Pixel coordinate grounding data

::::

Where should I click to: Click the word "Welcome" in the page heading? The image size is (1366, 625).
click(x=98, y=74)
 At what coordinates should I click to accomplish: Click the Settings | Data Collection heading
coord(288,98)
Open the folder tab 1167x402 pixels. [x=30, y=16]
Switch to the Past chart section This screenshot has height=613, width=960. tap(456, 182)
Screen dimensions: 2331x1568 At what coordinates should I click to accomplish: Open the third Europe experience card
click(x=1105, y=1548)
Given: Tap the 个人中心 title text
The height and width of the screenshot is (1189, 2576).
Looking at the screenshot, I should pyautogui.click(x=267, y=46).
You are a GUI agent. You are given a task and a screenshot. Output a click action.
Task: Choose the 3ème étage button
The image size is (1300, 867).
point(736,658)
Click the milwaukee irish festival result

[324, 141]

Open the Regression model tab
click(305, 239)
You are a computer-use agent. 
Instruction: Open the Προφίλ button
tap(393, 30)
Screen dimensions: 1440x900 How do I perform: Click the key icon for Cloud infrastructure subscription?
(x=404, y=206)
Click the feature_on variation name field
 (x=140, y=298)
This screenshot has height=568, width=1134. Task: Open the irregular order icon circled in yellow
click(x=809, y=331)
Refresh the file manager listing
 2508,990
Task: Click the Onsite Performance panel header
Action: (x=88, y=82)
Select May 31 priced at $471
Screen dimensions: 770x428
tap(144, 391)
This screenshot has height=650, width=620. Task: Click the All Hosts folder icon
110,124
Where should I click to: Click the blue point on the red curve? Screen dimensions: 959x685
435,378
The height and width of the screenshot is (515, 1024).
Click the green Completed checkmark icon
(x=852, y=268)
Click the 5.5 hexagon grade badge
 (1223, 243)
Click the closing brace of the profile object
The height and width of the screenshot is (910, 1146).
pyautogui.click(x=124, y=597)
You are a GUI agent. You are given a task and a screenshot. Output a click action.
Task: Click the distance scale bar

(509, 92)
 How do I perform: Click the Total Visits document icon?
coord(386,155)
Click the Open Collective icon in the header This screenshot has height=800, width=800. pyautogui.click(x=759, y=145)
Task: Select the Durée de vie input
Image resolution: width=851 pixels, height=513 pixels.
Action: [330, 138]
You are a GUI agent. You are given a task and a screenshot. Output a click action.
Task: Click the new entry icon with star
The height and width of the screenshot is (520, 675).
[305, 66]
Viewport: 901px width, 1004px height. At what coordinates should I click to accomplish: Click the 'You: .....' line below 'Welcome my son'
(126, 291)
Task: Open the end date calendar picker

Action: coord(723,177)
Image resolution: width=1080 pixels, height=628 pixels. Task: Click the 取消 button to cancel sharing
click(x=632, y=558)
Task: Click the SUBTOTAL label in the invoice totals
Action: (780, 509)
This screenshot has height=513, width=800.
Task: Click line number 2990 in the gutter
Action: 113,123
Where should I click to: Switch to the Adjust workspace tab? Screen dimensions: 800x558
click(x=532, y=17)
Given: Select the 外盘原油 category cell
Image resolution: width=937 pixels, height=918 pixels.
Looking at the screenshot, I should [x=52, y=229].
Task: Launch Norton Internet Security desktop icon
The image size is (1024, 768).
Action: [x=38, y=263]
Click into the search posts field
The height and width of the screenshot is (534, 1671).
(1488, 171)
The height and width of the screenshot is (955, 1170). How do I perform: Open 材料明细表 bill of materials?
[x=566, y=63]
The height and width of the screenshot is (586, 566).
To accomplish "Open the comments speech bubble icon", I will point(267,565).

::::

Copy the records above exactly, from the first line through the line containing "Task: Choose the 3ème étage button", and include nothing else.

**SOLUTION:**
Where should I click to: Click the word "Welcome" in the page heading? The image size is (1366, 625).
click(x=98, y=74)
 At what coordinates should I click to accomplish: Click the Settings | Data Collection heading
coord(288,98)
Open the folder tab 1167x402 pixels. [x=30, y=16]
Switch to the Past chart section This screenshot has height=613, width=960. tap(456, 182)
Screen dimensions: 2331x1568 At what coordinates should I click to accomplish: Open the third Europe experience card
click(x=1105, y=1548)
Given: Tap the 个人中心 title text
The height and width of the screenshot is (1189, 2576).
Looking at the screenshot, I should pyautogui.click(x=267, y=46).
You are a GUI agent. You are given a task and a screenshot. Output a click action.
Task: Choose the 3ème étage button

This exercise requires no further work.